◆ WORK INSTRUCTION 1 ◆
Return the lines of the records from the start of the records through the line that contains "I want to click on y-tick-label: 0.03, so", keeping every character the same.

◆ GIVEN TEXT ◆
============================================================
Reconnect broken tracklets using global optimal 1-to-1 matching.

Links tracklets (short track segments) by computing a cost matrix based on spatial proximity, appearance similarity (IoU), and size consistency. Uses linear sum assignment (Hungarian algorithm) to find optimal matches, then merges tracklets via union-find to handle transitive connections.

Parameters:

Name	Type	Description	Default
`tracks`	`DataFrame \| None`	Input track data with columns: frame, track, x, y, w, h, and optionally score, cls, interp, r4. If None (default), `track_file` is used.	`None`
`track_file`	`str \| None`	CSV file path to read tracks from when `tracks` is None.	`None`
`output_file`	`str \| None`	CSV file path to write linked results. If None (default), results are not saved to file.	`None`
`col_names`	`list[str] \| None`	Column names to apply when input has positional integer columns. Default: ["frame","track","x","y","w","h","score","cls","interp","r4"].	`None`
`max_gap`	`int`	Maximum frame gap between tracklet end and start to attempt linking. Default is 20.	`20`
`vel_frames`	`int`	Number of recent frames to use for velocity estimation (polynomial fit). Default is 5.	`5`
`size_ratio_max`	`float`	Maximum allowed width/height ratio between tracklet end and start. Default is 2.0. Values outside [1/ratio_max, ratio_max] are rejected.	`2.0`
`dist_mult`	`float`	Distance threshold multiplier: distance_threshold = dist_mult * sqrt(area). Default is 2.5. Larger values allow more spatial flexibility.	`2.5`
`iou_min`	`float`	Minimum Intersection over Union (IoU) between predicted and actual start box. Default is 0.05. Range [0.0, 1.0].	`0.05`
`w_d`	`float`	Weight for normalized distance cost in weighted sum. Default is 1.0.	`1.0`
`w_iou`	`float`	Weight for (1 - IoU) cost in weighted sum. Default is 1.0.	`1.0`
`w_s`	`float`	Weight for size inconsistency cost (log ratio) in weighted sum. Default is 0.3 (smaller weight for size).	`0.3`
`verbose`	`bool`	If True (default), display tqdm progress bar over tracklets.	`True`
`video_index`	`int \| None`	Current video index for progress description. Default is None.	`None`
`video_tot`	`int \| None`	Total number of videos for progress description. Default is None.	`None`

Returns:

Type	Description
`DataFrame`	Output tracks with linked IDs. Same columns as input. Track IDs are remapped so that all frames belonging to a logical track share the same ID. Frame and track are sorted in output.
============================================================
◆ WORK INSTRUCTION 2 ◆
In the tracklet-linking description, take the passage starting with "Reconnect broken tracklets" and going on through "handle transitive connections.", and write it out again with "Kuhn-Munkres algorithm" in place of "Hungarian algorithm".

Collected data
============================================================
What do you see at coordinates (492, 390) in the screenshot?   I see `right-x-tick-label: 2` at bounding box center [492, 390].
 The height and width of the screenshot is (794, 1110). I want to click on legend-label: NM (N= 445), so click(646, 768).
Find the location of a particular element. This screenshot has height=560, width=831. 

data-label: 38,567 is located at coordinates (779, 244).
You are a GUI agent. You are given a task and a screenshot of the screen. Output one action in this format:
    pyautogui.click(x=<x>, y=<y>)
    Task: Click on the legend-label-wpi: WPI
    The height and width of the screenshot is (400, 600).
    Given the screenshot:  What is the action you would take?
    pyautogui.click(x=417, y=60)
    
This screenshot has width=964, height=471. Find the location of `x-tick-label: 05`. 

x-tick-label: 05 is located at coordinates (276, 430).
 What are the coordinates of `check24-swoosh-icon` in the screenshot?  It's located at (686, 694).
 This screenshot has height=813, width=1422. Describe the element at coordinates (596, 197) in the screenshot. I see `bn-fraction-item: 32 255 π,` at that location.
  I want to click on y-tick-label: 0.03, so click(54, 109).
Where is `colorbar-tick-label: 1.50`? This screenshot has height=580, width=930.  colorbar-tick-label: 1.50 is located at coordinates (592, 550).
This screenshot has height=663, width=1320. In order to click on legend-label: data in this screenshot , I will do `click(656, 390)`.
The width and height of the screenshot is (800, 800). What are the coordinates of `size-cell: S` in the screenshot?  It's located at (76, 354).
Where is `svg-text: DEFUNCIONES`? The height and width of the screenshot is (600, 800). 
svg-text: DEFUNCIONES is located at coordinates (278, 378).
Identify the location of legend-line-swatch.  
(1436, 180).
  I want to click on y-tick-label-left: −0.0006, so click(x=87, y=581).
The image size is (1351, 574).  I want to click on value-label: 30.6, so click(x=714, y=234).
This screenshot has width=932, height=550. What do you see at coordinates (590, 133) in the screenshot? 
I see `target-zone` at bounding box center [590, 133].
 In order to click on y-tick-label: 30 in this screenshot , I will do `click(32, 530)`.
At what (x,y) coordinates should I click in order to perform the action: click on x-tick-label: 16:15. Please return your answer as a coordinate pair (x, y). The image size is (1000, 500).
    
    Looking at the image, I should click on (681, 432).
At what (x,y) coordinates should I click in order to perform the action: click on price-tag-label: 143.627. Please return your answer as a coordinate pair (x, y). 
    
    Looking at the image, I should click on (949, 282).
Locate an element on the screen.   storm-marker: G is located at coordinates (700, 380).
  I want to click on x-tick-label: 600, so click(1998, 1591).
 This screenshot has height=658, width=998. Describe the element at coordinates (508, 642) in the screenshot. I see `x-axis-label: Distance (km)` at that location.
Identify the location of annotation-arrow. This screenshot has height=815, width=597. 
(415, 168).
============================================================
◆ EXERCISE RESPONSE 1 ◆
What do you see at coordinates (492, 390) in the screenshot?   I see `right-x-tick-label: 2` at bounding box center [492, 390].
 The height and width of the screenshot is (794, 1110). I want to click on legend-label: NM (N= 445), so click(646, 768).
Find the location of a particular element. This screenshot has height=560, width=831. 

data-label: 38,567 is located at coordinates (779, 244).
You are a GUI agent. You are given a task and a screenshot of the screen. Output one action in this format:
    pyautogui.click(x=<x>, y=<y>)
    Task: Click on the legend-label-wpi: WPI
    The height and width of the screenshot is (400, 600).
    Given the screenshot:  What is the action you would take?
    pyautogui.click(x=417, y=60)
    
This screenshot has width=964, height=471. Find the location of `x-tick-label: 05`. 

x-tick-label: 05 is located at coordinates (276, 430).
 What are the coordinates of `check24-swoosh-icon` in the screenshot?  It's located at (686, 694).
 This screenshot has height=813, width=1422. Describe the element at coordinates (596, 197) in the screenshot. I see `bn-fraction-item: 32 255 π,` at that location.
  I want to click on y-tick-label: 0.03, so click(54, 109).

◆ EXERCISE RESPONSE 2 ◆
Reconnect broken tracklets using global optimal 1-to-1 matching.

Links tracklets (short track segments) by computing a cost matrix based on spatial proximity, appearance similarity (IoU), and size consistency. Uses linear sum assignment (Kuhn-Munkres algorithm) to find optimal matches, then merges tracklets via union-find to handle transitive connections.